> [Requests]
a) Answer each question from the passage on the poem "Splinter from the Cross" below.
(i) Which three poets does the writer say the poem is not?
(ii) According to the poem, what do many tiny drops of water make by blending?
(iii) What does the writer say the call to holiness often comes down to?
b) Quote the passage on the poem "Splinter from the Cross" below, between "Here’s the poem…" and "around our way!", inclusive.

━━ Passage to read ━━

Here’s the poem… It’s a little schmaltzy, its not Tennyson or Byron or Keats, but it gets the job done.
Splinter from the Cross
Little headaches, little heartaches
Little griefs of every day.
Little trials and vexations,
How they throng around our way!
One great cross, immense and heavy,
so it seems to our weak will,
Might be borne with resignation,
But these many small ones kill.
Yet all life is formed of small things,
Little leaves, make up the trees,
Many tiny drops of water
Blending, make the mighty seas.
Let us not then by impatience
Mar the beauty of the whole,
But for love of Jesus bear all
In the silence of our soul.
Asking Him for grace sufficient
To sustain us through each loss,
And to treasure each small offering
As a splinter from His Cross.– Author Unknown –
While I love the spiritual life, the truth is, the more I know, the more I don’t know. Another way to say it is, the closer I come to Christ, the more I’m stripped down to the basics more and more. The call to holiness for me often comes down to dealing with these little trials each day… little headaches, heartaches, and vexations.
Isn’t that just a lovely way of describing the things that really piss me off?

━━━
━━ Information shown ━━

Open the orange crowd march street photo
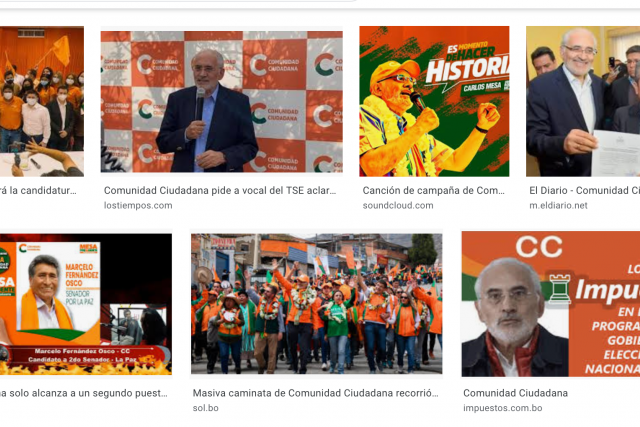Viewport: 640px width, 427px height. point(316,304)
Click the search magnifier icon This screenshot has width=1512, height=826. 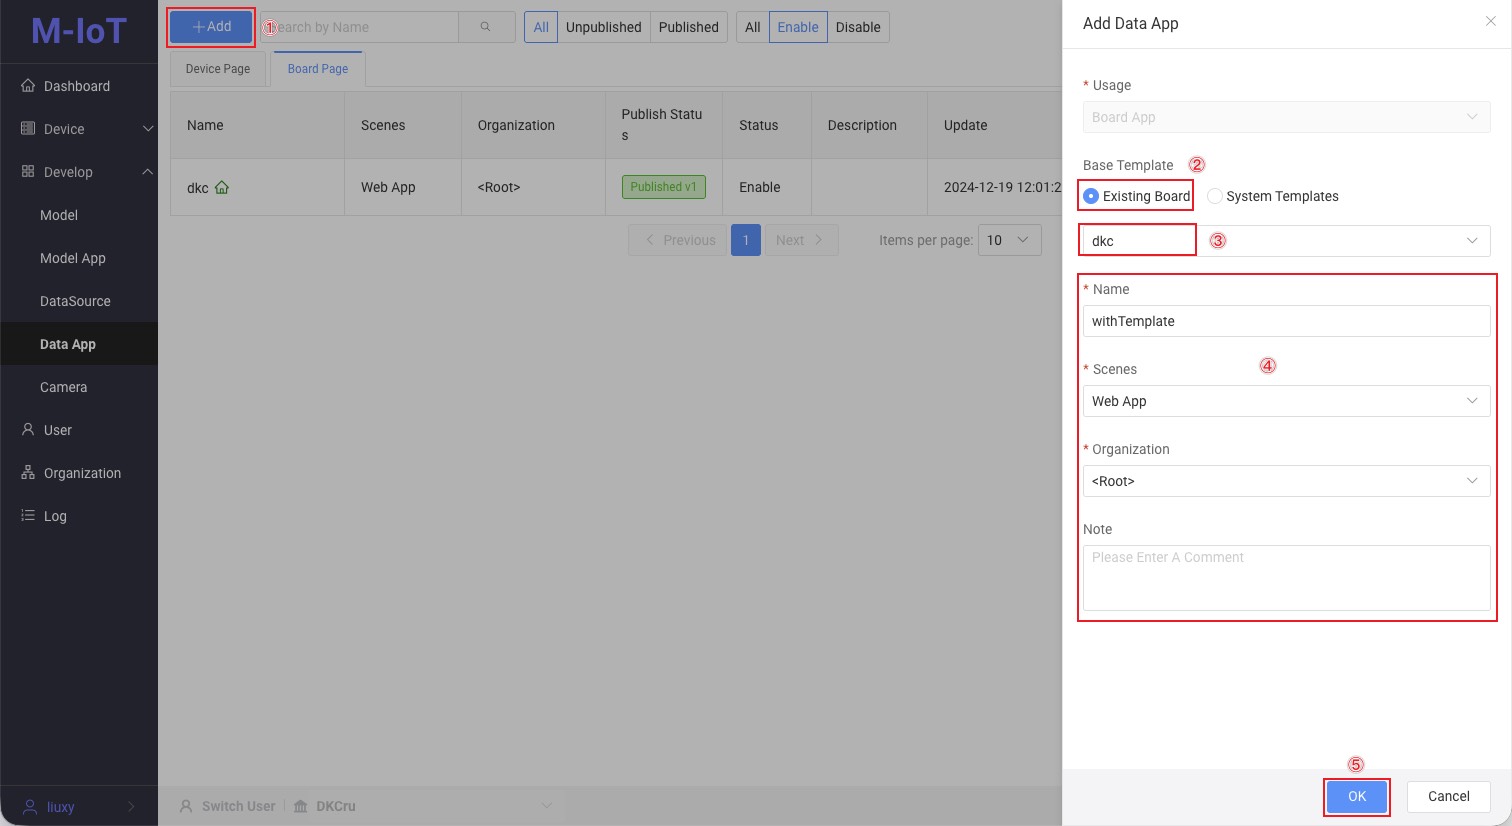pos(487,27)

━━━

> [Outputs in order]
a)
(i) Tennyson, Byron and Keats.
(ii) The mighty seas.
(iii) Dealing with these little trials each day: little headaches, heartaches, and vexations.

b)
Here’s the poem… It’s a little schmaltzy, its not Tennyson or Byron or Keats, but it gets the job done.
Splinter from the Cross
Little headaches, little heartaches
Little griefs of every day.
Little trials and vexations,
How they throng around our way!